Winning Essay by Kuana School
As Dr. Martin Luther King Jr. described, I too often wonder if the original goals of academia are being met within modern society. As I consider the common classroom environment, I recall seasons of detailed rubrics and mundane history written from ever-evolving perspectives. Although this general system seems reasonable as groundwork for a long-term education, at times I’ve considered how such learning brackets may fall short in substance for an overall life education. Dr. King brought attention to the importance of being able to think freely, without the inhibiting effects of a previous generation’s idealizations. History is just that: “his story”. It is what the person who triumphs gets to say is the truth.
This is where critical thinking comes into play. Intelligence, according to some, may just be memorizing mere facts and knowing how to use them in one’s own favor. While as Dr. King referenced, education facilitates efficiency, he also brings to light that it alone does not counteract bias. Character, however, is something that must be learned from within oneself. It is the understanding of how all things are connected, and can be affected by one single action. Character is the ability to innately know and boldly uphold what is right, even when the majority says otherwise. Related to the classroom environment, I recall a recent experience during one of my nursing clinical rotations this year. As a student nurse, I am required to draw from my critical thinking skills often, but this clinical entailed something I had not practiced yet: how to navigate the underlying perception of subtle medical negligence due to racial and/or socioeconomic status. It is something you feel, and it does not make sense. That is when character kicked in for me – the student nurse who is only supposed to observe and not say too much – I, without hesitation utilized my own critical thinking. I could not refrain myself from asking the health team why our patient’s blood pressure cuff was on the floor instead of his arm, why he was uncovered and cold, and why we were not monitoring him nearly as often as the (non-minority) patients in the next two rooms who carried insurance and were admitted with lesser traumas. As a result, this patient received better care that day. In addition, the nurse I specifically spoke to seemed to become aware of her own possible bias(es).
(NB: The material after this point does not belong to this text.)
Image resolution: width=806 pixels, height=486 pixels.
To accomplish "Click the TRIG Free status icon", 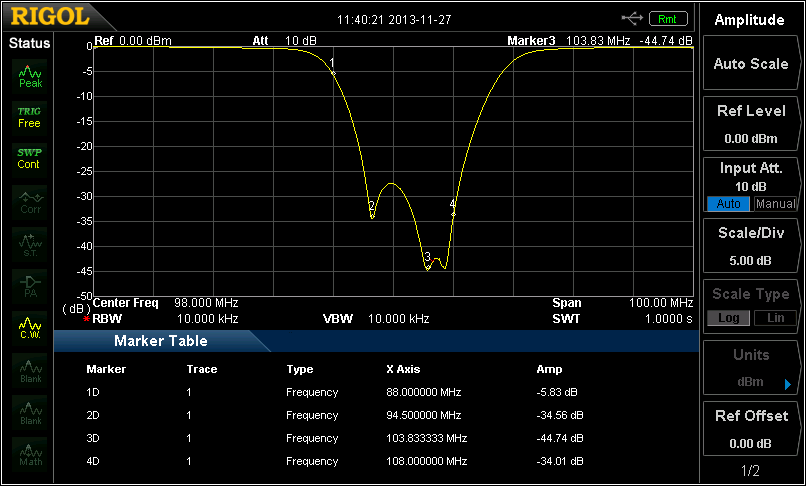I will click(29, 117).
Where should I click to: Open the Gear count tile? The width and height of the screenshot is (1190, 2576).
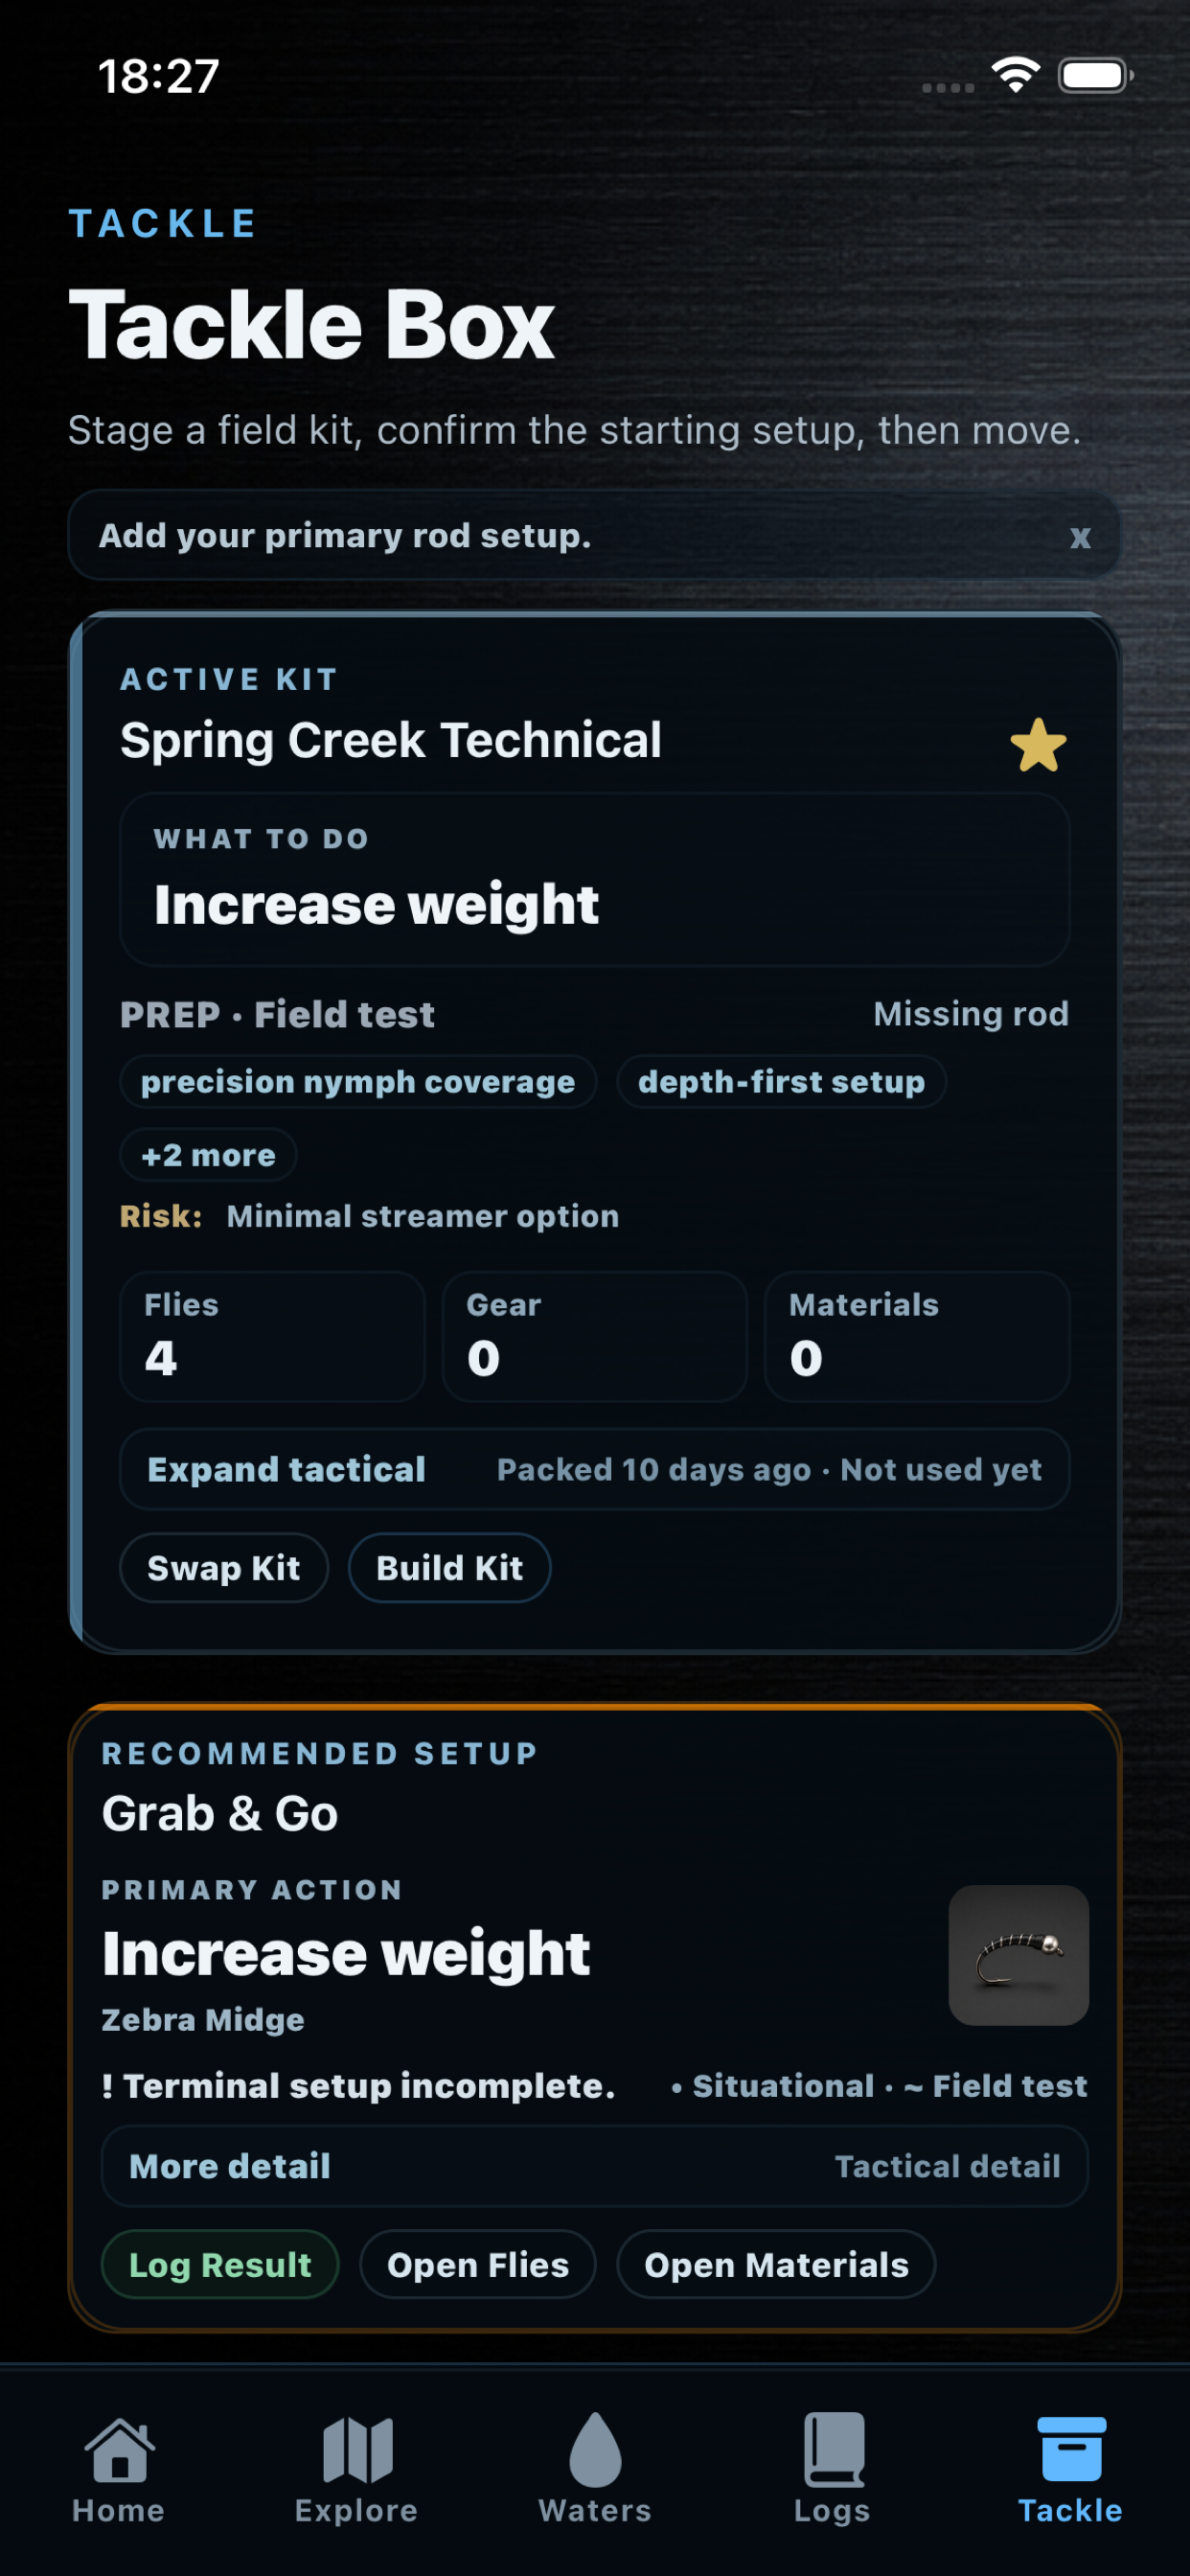(x=595, y=1336)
I have learned to tune into that inner compass that helps me decipher truth from untruth in society today, it whispers to me when to speak up for myself, and for others. I truly believe our educational system such as sociology or ethics courses, can help society learn not just what to say, but when to speak out. Ideally, our educational programs should not only ensure useful knowledge and physical skills, but also the ability “to sift and weigh evidence, to discern the true from the false, the real from the unreal, and the facts from the fiction”, as Dr. King had written.